Lebaran Di Mana?



kayuagungradio.com
            "Sama mama ya?" Mama terlihat penuh harap. Kedua tangan mama menopang dagu. Bisa kulihat dari senyum di bibir dan binar di mata, mama tengah merayu. Namun aku tidak dapat menjawab selain dengan tundukan kepala. Mama mendesah panjang. Ah, mama.

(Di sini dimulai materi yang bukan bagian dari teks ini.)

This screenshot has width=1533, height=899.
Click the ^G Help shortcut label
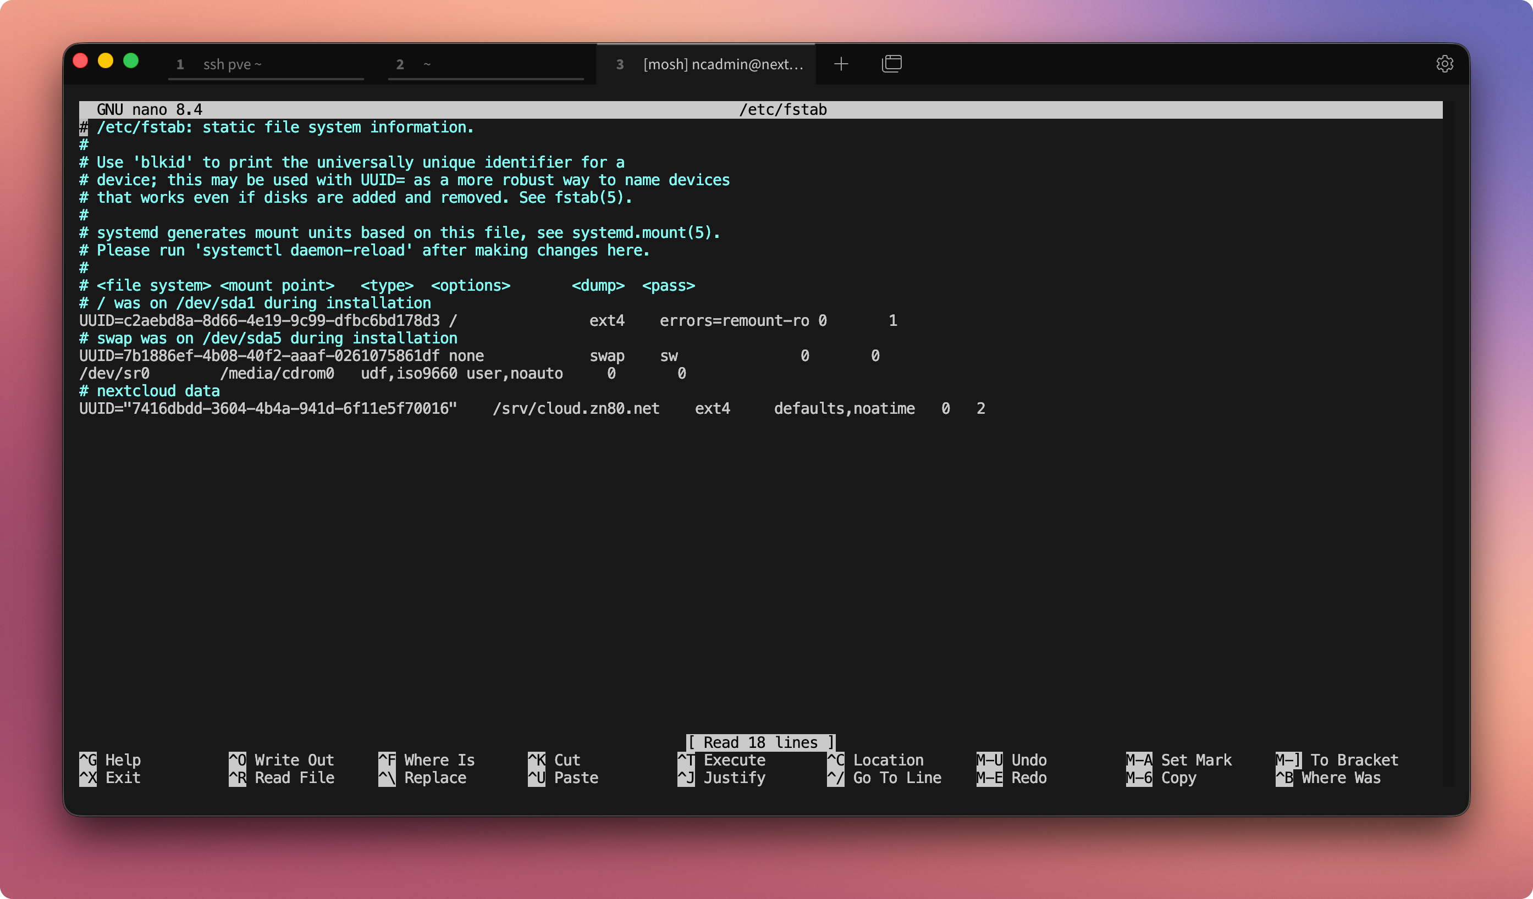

            "Hari kedua?" Mama menggenggam kedua tanganku. "Kalau papamu keberatan mengantarmu kemari, mama yang akan menjemputmu. Sekalian mama silaturahmi dengan keluarga papa. Mama sudah lama tidak main ke sana. Setelah itu, kita ke rumah oma. Terus ke rumah Om Farhan, Om Ridwan, Om Anwar, Tante Monika…" Dengan semangat mama menyebutkan siapa saja yang mungkin akan kami kunjungi. Untuk menentramkan hati mama, aku mengangguk-angguk, seakan rencana kami telah pasti.

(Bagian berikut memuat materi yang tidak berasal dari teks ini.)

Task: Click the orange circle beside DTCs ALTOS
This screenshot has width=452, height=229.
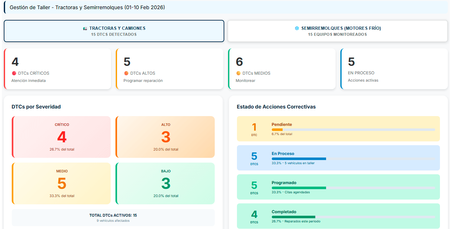Action: (x=126, y=73)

            Sejak papa dan mama bercerai, aku menyatakan perang terhadap kalender. Aku benci melihat penangggalan. Benci bila harus memutuskan, dengan siapa aku menghabiskan waktu di hari-hari spesial. Benci bila marayakan ulang tahun, lebaran, dan perayaan tahun baru dengan membuat pilihan menyakitkan sebelumnya. Tahu betapa pahitnya itu? Semacam dipaksa membelah hatimu atau memilih ditusuk garpu. Sama-sama buruk, kan?

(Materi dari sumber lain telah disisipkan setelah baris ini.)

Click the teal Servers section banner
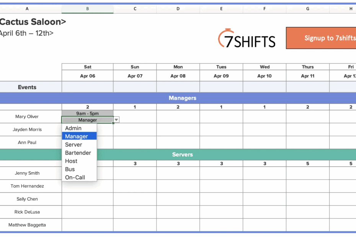This screenshot has height=237, width=356. coord(182,154)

            Semua ini telah berjalan selama dua puluh empat bulan. Dan aku tak sanggup membayangkan ada lebih banyak pilihan lagi yang harus kubuat.
            "Tidak." Papa melipat koran dan meletakkan kaca mata bacanya di meja. "Kamu ikut papa. Lebaran hari pertama dan kedua. Dan beberapa hari setelahnya. Ini khusus untuk keluarga." Sebelum aku berkata-kata, Mama Ina muncul lalu mengelus-elus kepalaku. "Kamu tahu kan, papa sangat ingin kamu bisa merayakan lebaran bersama kami. Kita keluarga baru. Kita butuh banyak waktu untuk saling menyesuaikan diri dan mengenal lebih dalam." Lagi-lagi aku dibungkam. Berakhir dengan aku yang memilih diam sementara papa beranjak dengan wajah kusut.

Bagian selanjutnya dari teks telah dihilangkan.